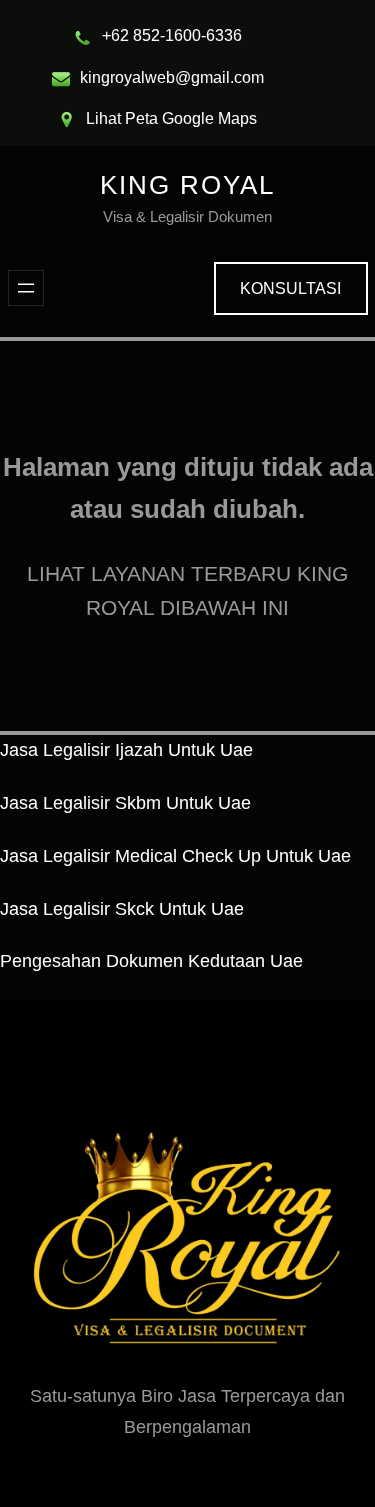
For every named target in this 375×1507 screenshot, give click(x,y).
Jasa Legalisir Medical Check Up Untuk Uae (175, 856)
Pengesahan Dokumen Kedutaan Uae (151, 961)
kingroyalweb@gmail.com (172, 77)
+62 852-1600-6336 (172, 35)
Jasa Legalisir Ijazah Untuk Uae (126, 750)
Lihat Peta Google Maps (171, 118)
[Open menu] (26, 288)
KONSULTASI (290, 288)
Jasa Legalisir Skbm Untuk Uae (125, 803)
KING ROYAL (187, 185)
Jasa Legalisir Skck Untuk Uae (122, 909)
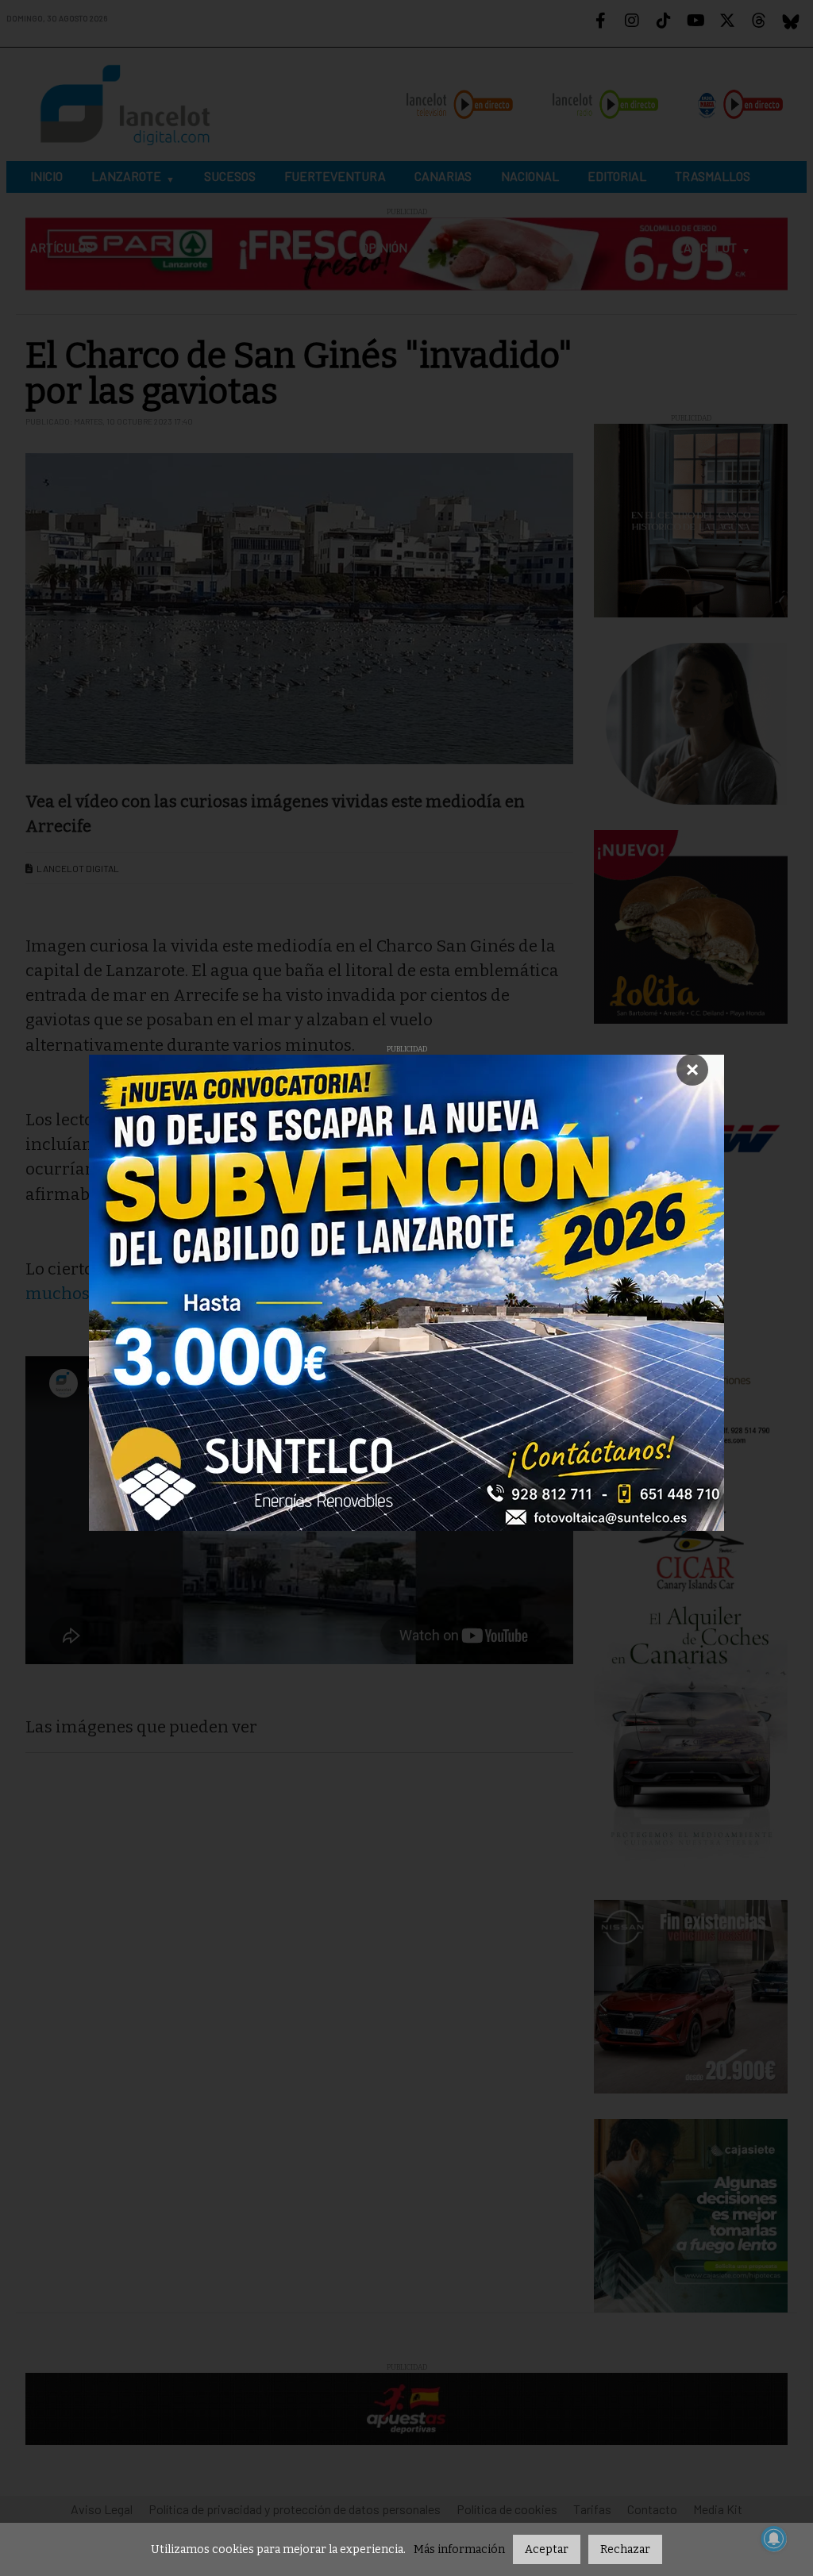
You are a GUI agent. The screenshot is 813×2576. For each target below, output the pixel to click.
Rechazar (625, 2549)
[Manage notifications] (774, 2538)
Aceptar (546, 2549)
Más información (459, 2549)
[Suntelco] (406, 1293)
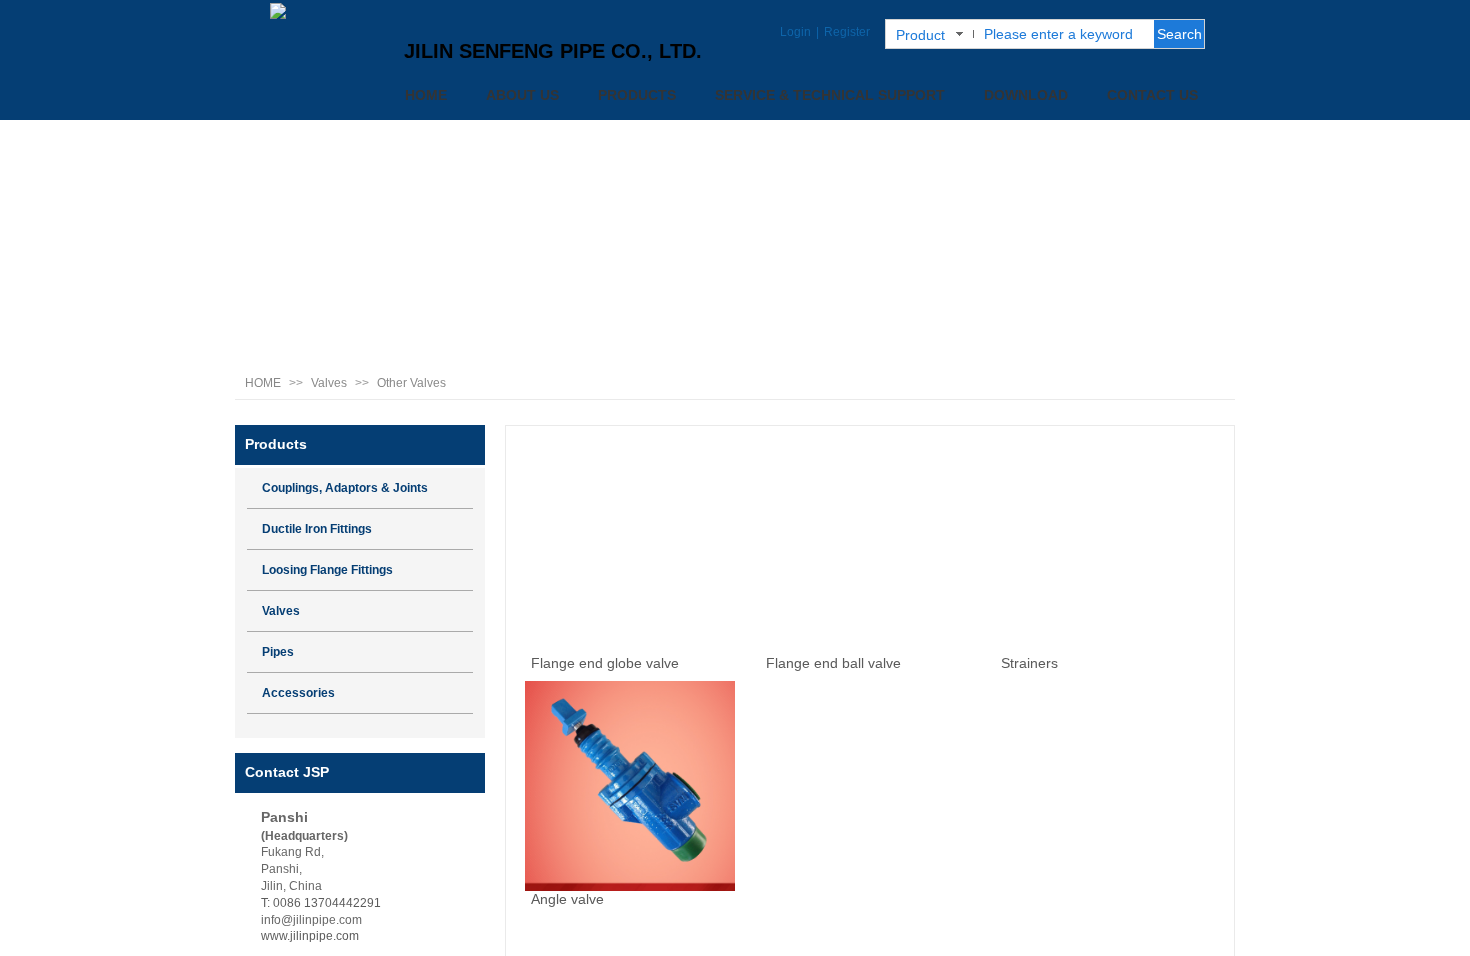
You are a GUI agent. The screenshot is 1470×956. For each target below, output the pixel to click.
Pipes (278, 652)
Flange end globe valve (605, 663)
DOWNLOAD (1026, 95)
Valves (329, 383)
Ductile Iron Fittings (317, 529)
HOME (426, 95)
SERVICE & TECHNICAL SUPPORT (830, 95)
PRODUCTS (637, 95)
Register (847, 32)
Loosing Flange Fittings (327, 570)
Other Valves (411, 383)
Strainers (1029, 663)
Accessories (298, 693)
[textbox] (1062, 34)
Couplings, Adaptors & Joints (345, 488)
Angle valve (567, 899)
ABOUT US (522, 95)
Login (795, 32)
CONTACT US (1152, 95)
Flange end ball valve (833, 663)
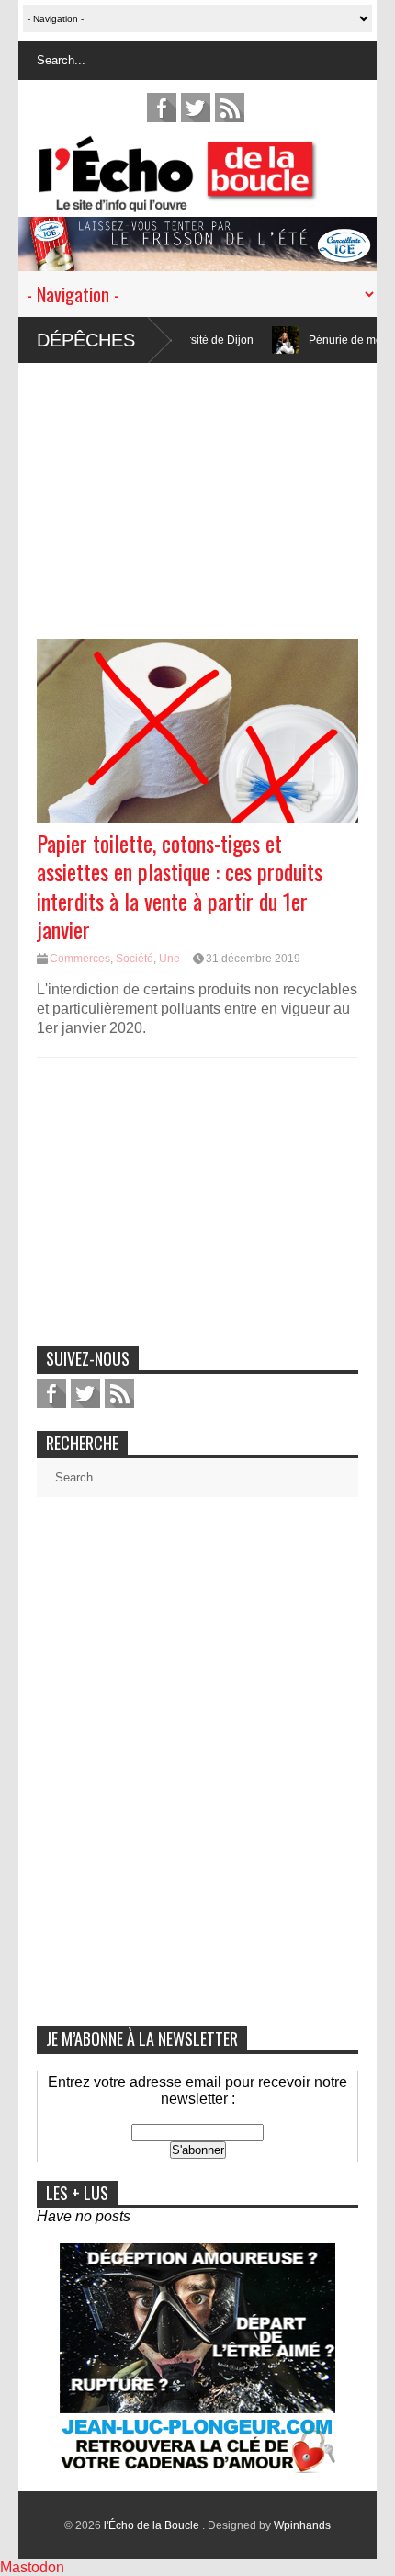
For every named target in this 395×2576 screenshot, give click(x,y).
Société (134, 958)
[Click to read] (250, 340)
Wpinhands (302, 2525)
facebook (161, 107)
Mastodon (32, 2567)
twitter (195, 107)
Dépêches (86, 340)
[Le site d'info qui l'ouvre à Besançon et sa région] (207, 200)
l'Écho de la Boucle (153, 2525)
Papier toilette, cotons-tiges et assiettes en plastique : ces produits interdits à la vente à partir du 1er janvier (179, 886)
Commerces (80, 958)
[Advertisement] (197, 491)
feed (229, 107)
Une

**Work item**
In the entries above, find each line with the string "Jasa" and copy it.

**Result below**
Jasa Legalisir Medical Check Up Untuk Uae (175, 856)
Jasa Legalisir Ijazah Untuk Uae (126, 750)
Jasa Legalisir Skbm Untuk Uae (125, 803)
Jasa Legalisir Skck Untuk Uae (122, 909)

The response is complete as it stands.